Instructions to follow: The lines needed run from the one that contains "This screenshot has width=690, height=452." through the end of the material below, both included; write them out exactly, with no pictures.

Data for review:
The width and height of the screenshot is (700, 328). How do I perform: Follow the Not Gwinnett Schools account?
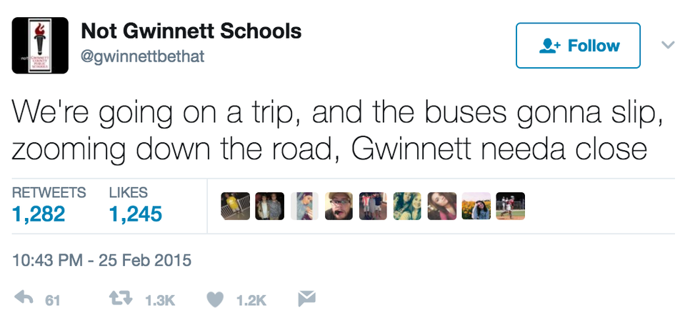(578, 46)
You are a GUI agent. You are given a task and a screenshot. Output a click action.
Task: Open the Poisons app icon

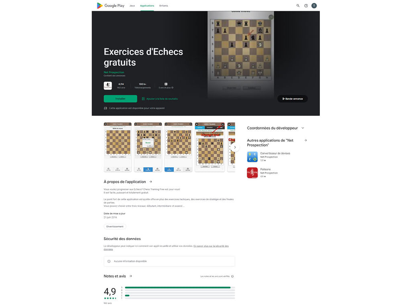[252, 173]
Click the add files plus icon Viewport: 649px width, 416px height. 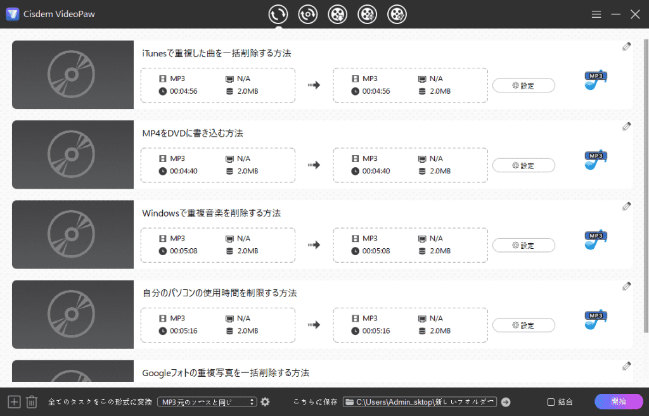13,401
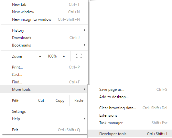Increase zoom with the plus button
Viewport: 172px width, 138px height.
[64, 56]
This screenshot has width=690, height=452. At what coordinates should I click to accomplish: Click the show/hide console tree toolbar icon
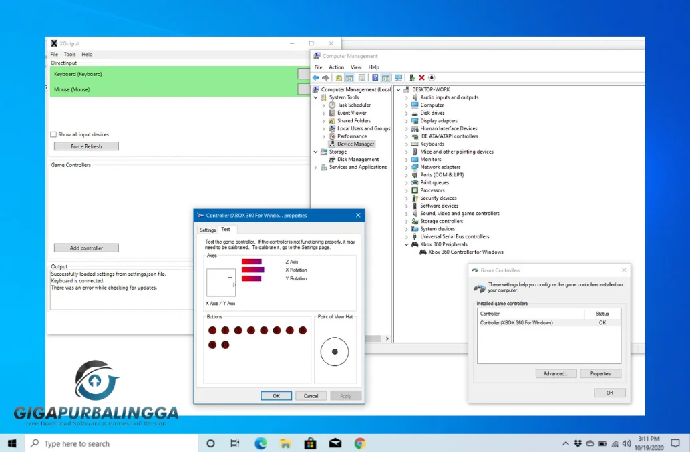pos(349,77)
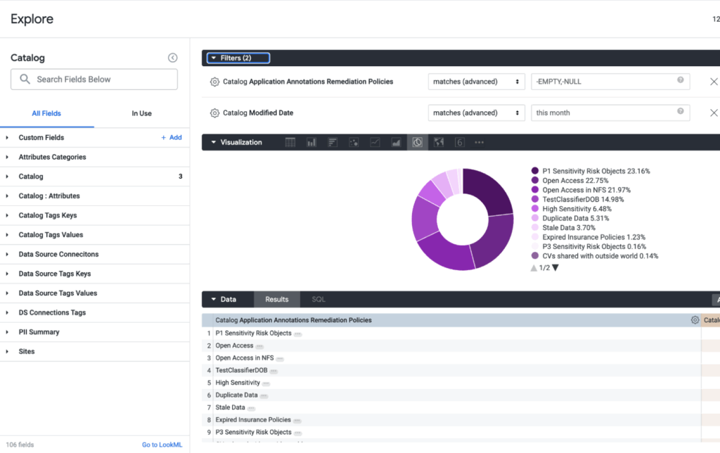This screenshot has width=720, height=453.
Task: Choose the horizontal bar chart visualization
Action: [333, 142]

Task answer:
This screenshot has width=690, height=452. At what coordinates should I click to accomplish: Click the show/hide console tree toolbar icon
pos(349,77)
This screenshot has width=720, height=453.
Task: Choose the horizontal bar chart visualization
Action: [333, 142]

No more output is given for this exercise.